Increased litigation over the growing wave of transactions involving special-purpose acquisition companies will likely lead to heated fights over the potential application of the so-called bump-up exclusion found in directors and officers insurance policies, policyholder attorneys say.
Also known as blank-check companies, SPACs have exploded in popularity in the past couple of years, and that surge has been accompanied by an increase in litigation against directors and officers of companies involved in SPAC transactions. Experts note the number of SPAC-related suits rose at a higher rate than the number of other securities suits, though these actions remain in the early stages of litigation.
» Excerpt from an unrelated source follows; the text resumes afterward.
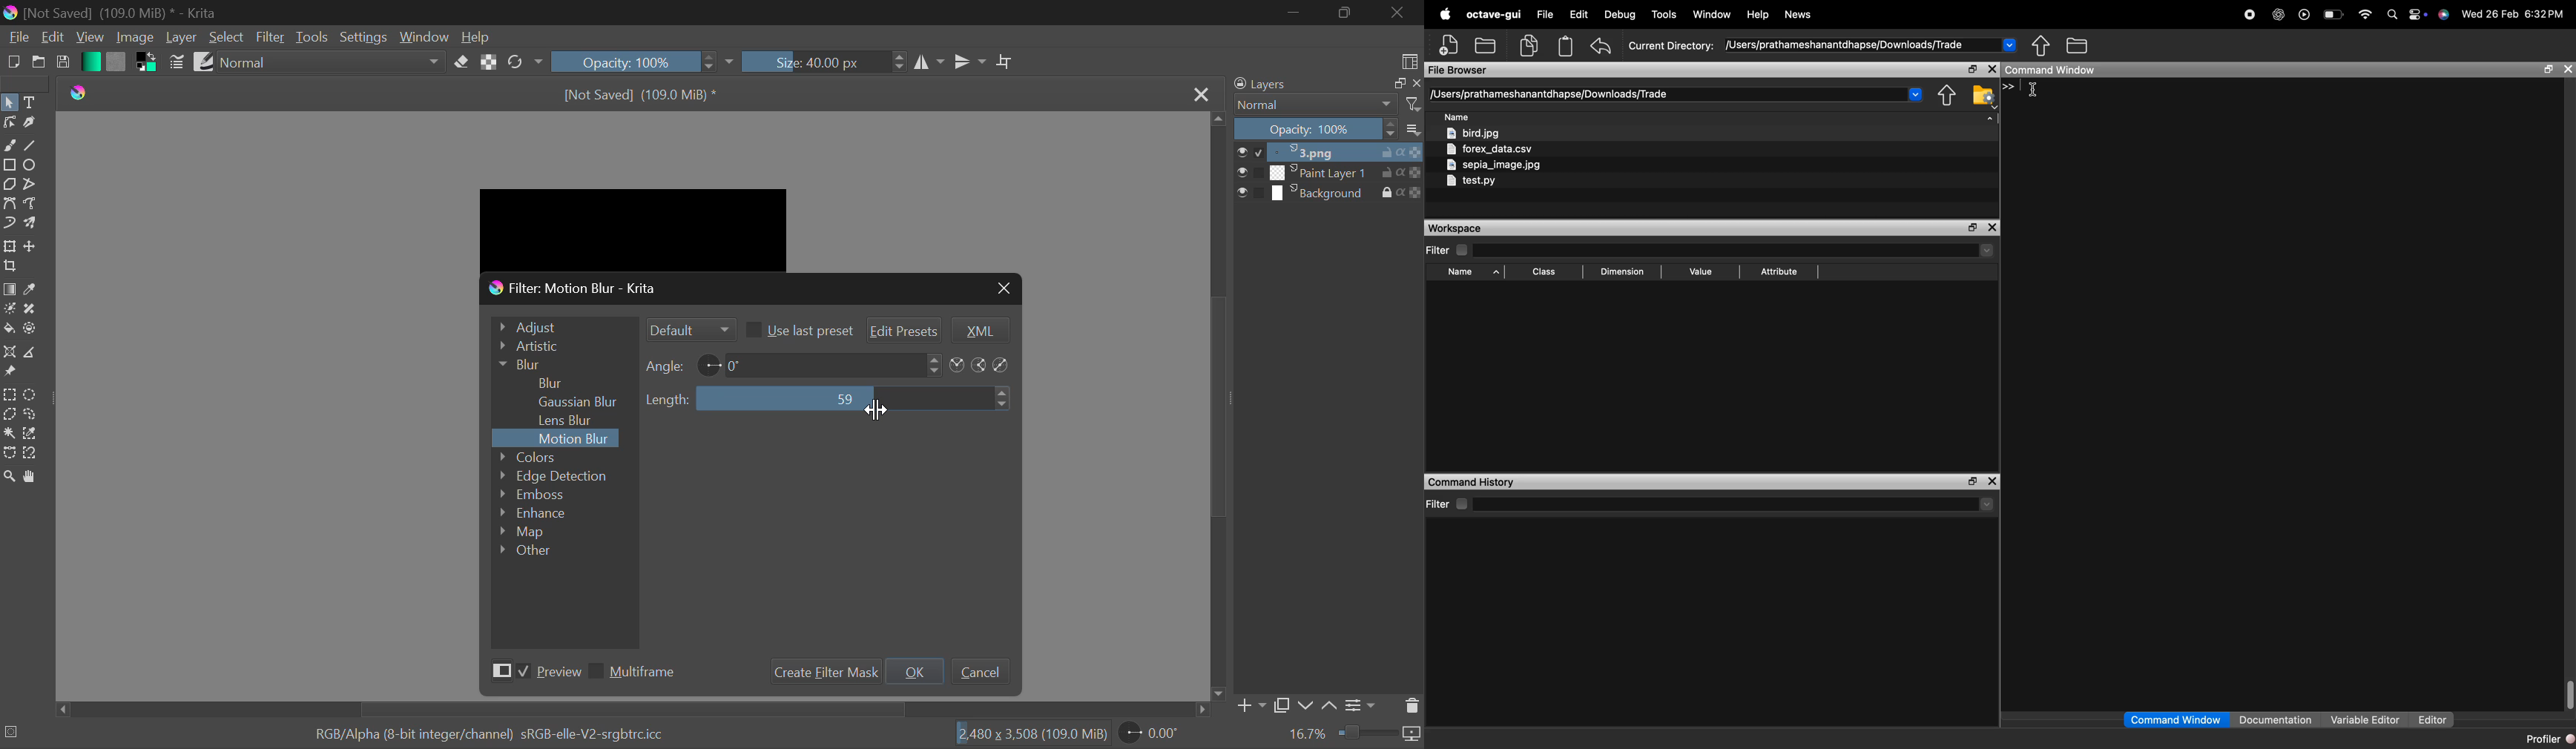  What do you see at coordinates (969, 61) in the screenshot?
I see `Horizontal Mirror Flip` at bounding box center [969, 61].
A SPAC is a shell entity intended to raise capital through an initial public offering before buying a private company to take it public. SPAC transactions have grown exponentially as companies see value in an acquiring company setting one up and going out to find an operating company. As of Nov. 15, a total of 541 SPACs have priced an IPO this year, according to data-tracking site Spacinsider.com.
Insurance coverage issues tend to trail trends, and policyholder attorneys believe D&O policies' bump-up exclusion will play into the SPAC-related suits. These suits typically allege misrepresentations in post-merger press releases and public filings about a targeted company or the merged companies' business and performance, though some allege SPACs should be registered as investment companies.
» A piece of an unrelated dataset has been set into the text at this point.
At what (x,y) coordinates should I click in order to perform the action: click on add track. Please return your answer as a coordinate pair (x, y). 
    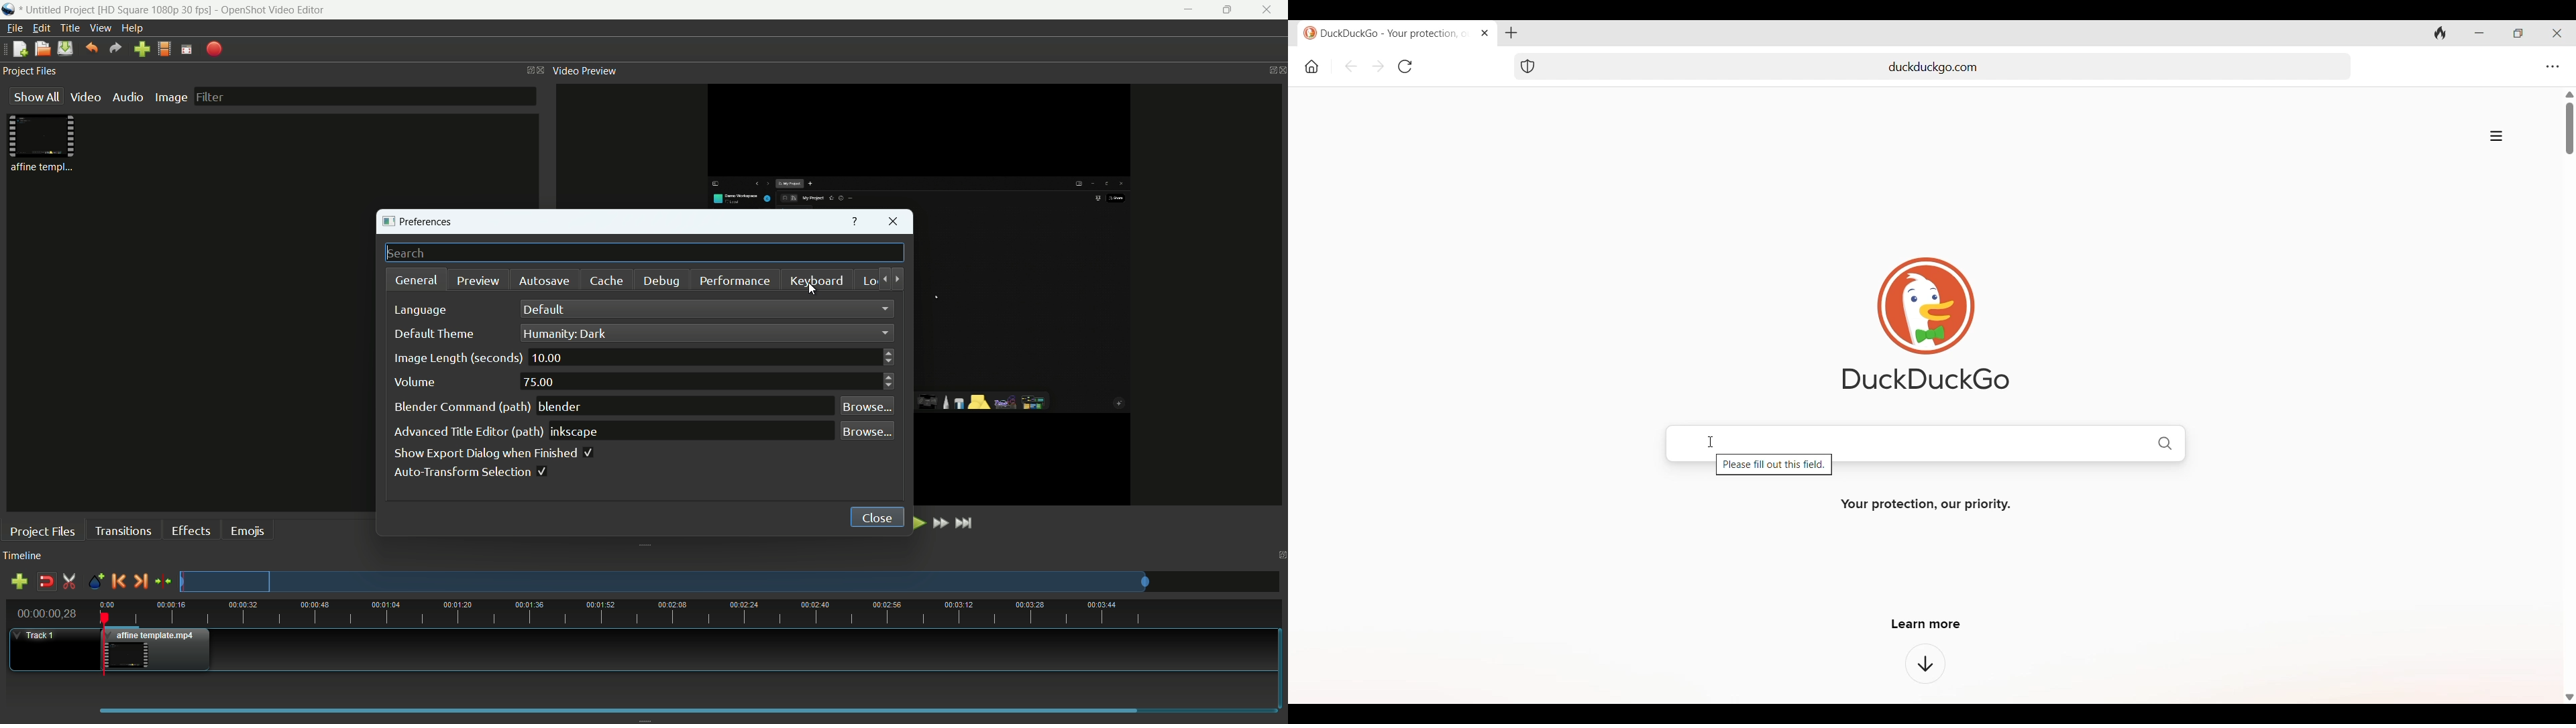
    Looking at the image, I should click on (19, 583). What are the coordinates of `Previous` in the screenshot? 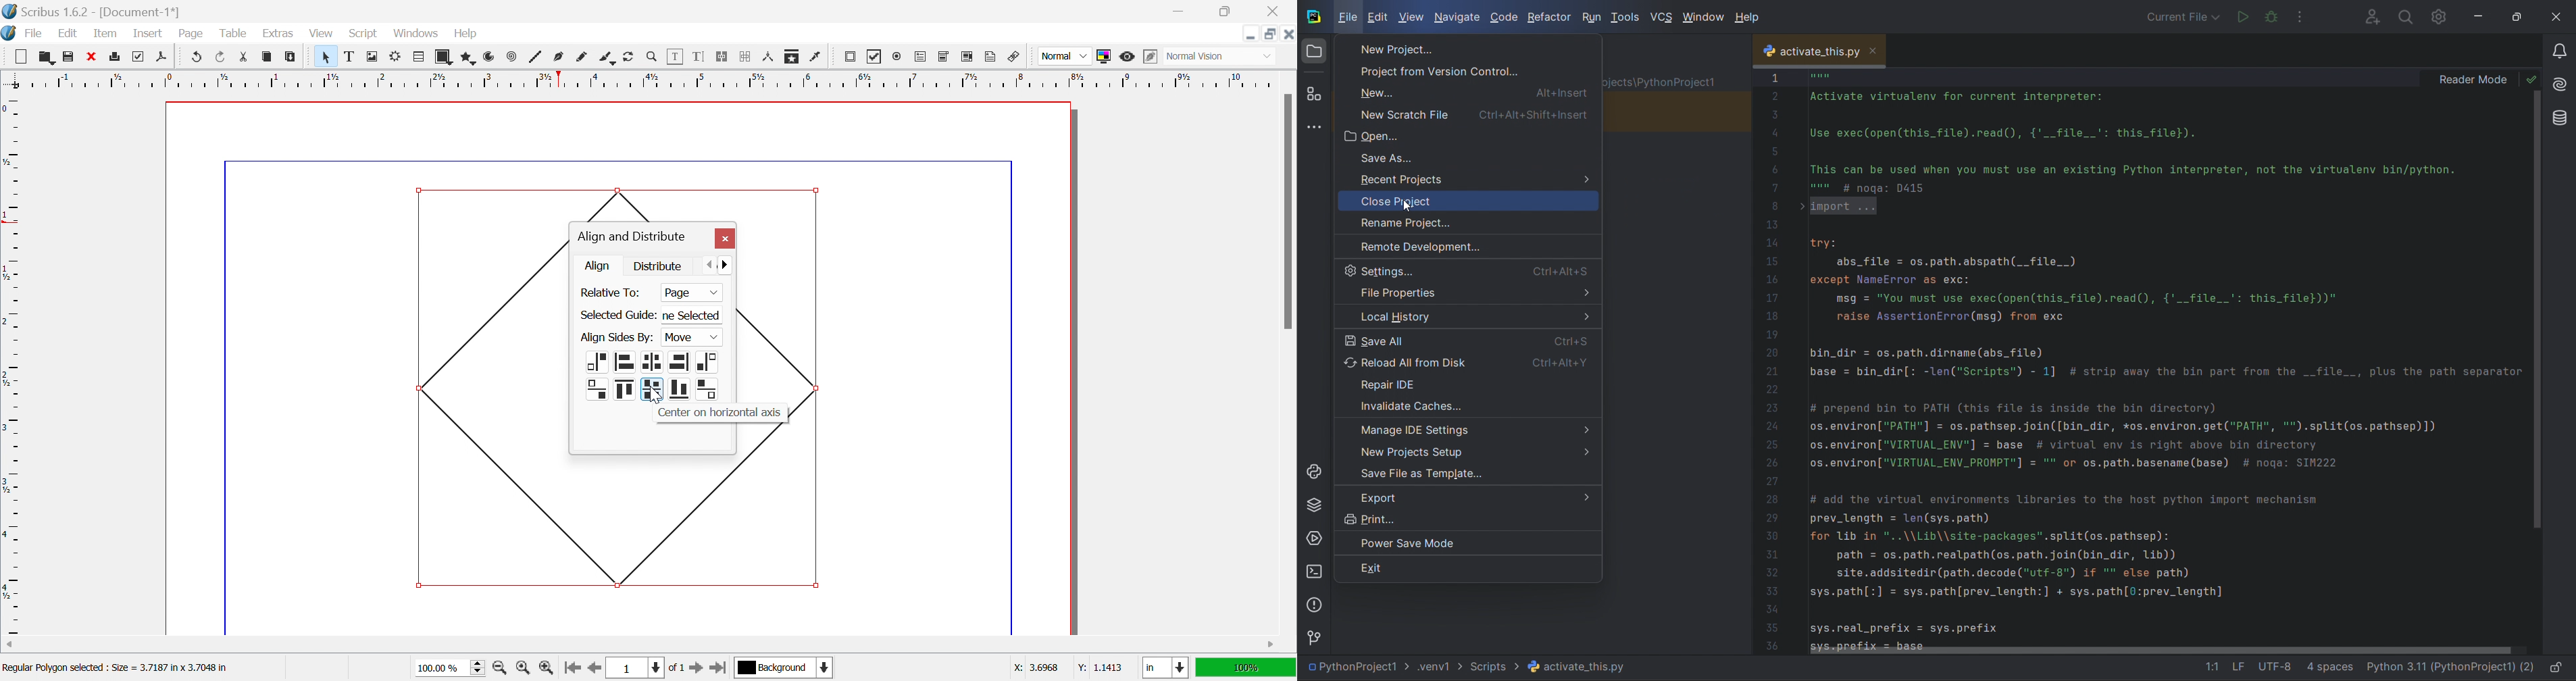 It's located at (711, 263).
The bump-up exclusion — or carveout provision, in the insurance industry's preferred nomenclature — addresses shareholder allegations that the price paid for the acquisition of a company wasn't adequate and precludes coverage for a settlement that increases that price.
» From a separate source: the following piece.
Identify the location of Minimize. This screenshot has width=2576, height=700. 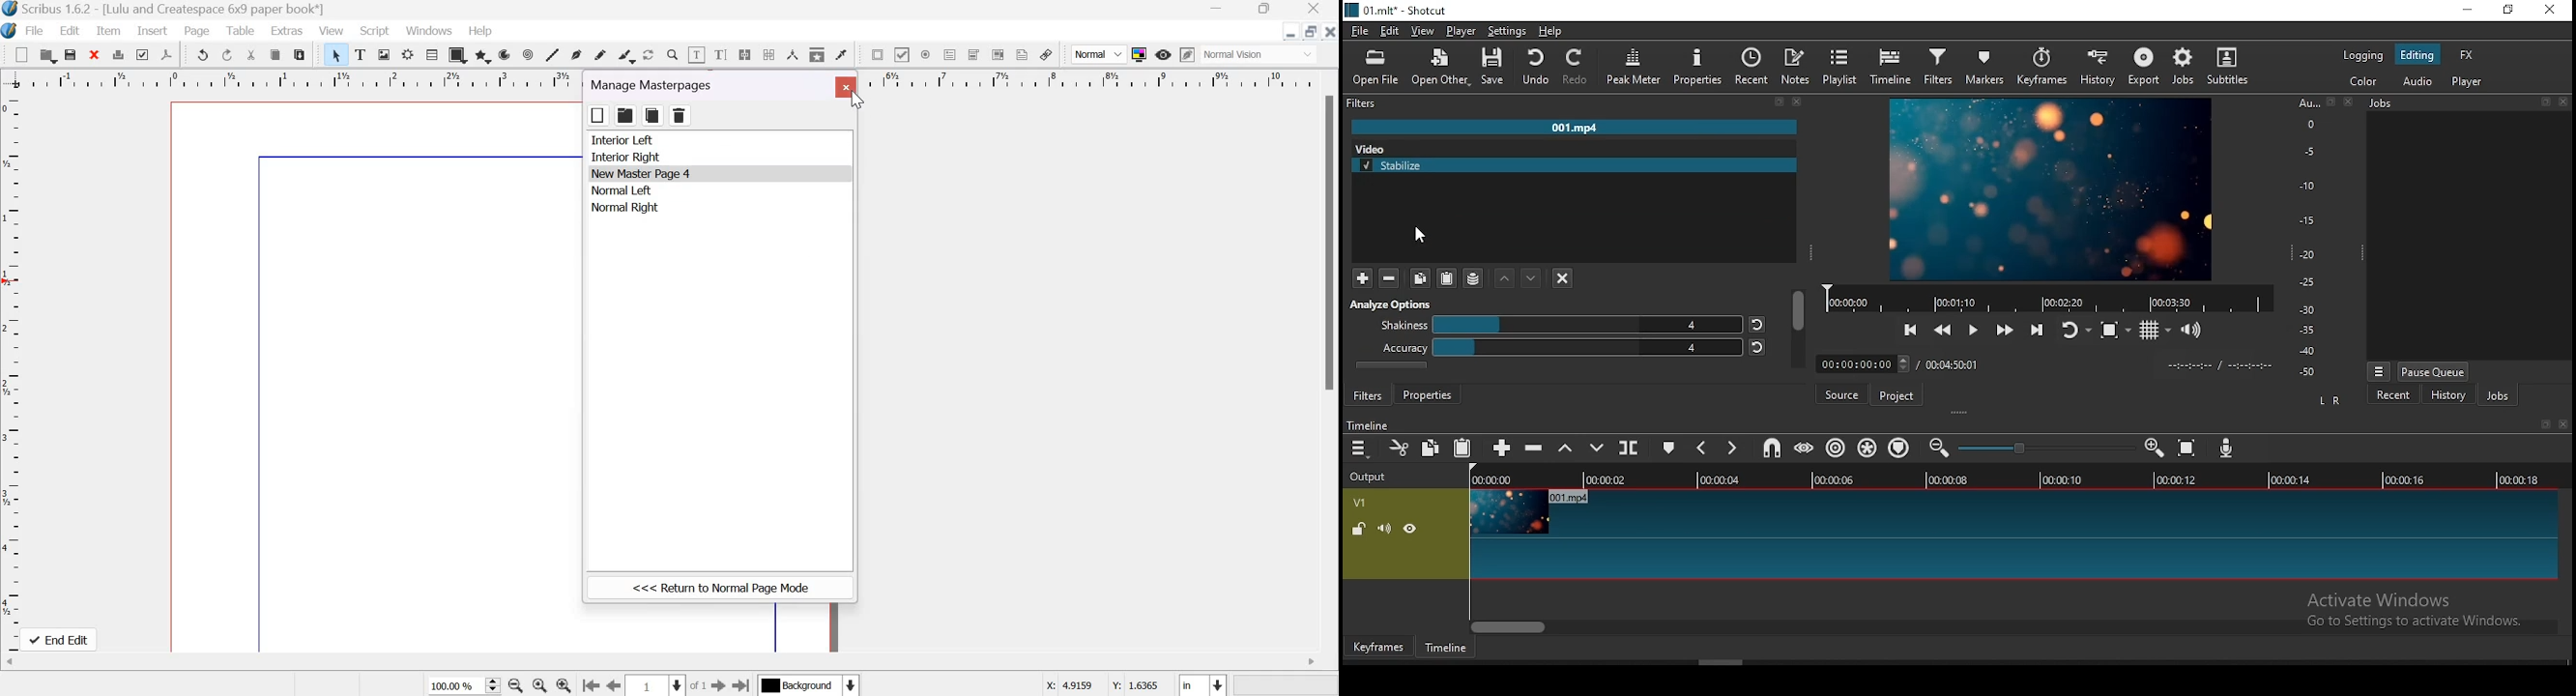
(1215, 8).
For potential suits from insureds' perspective, Raymond Mascia Jr. of Anderson Kill PC said the traditional bump-up exclusion may be inapplicable to SPAC transactions.
"SPAC transactions are usually structured as reverse mergers," said Mascia, who represents policyholders. "As recent court decisions have recognized, mergers don't unambiguously fall within the scope of the traditional bump-up exclusion, which typically applies only to an acquisition."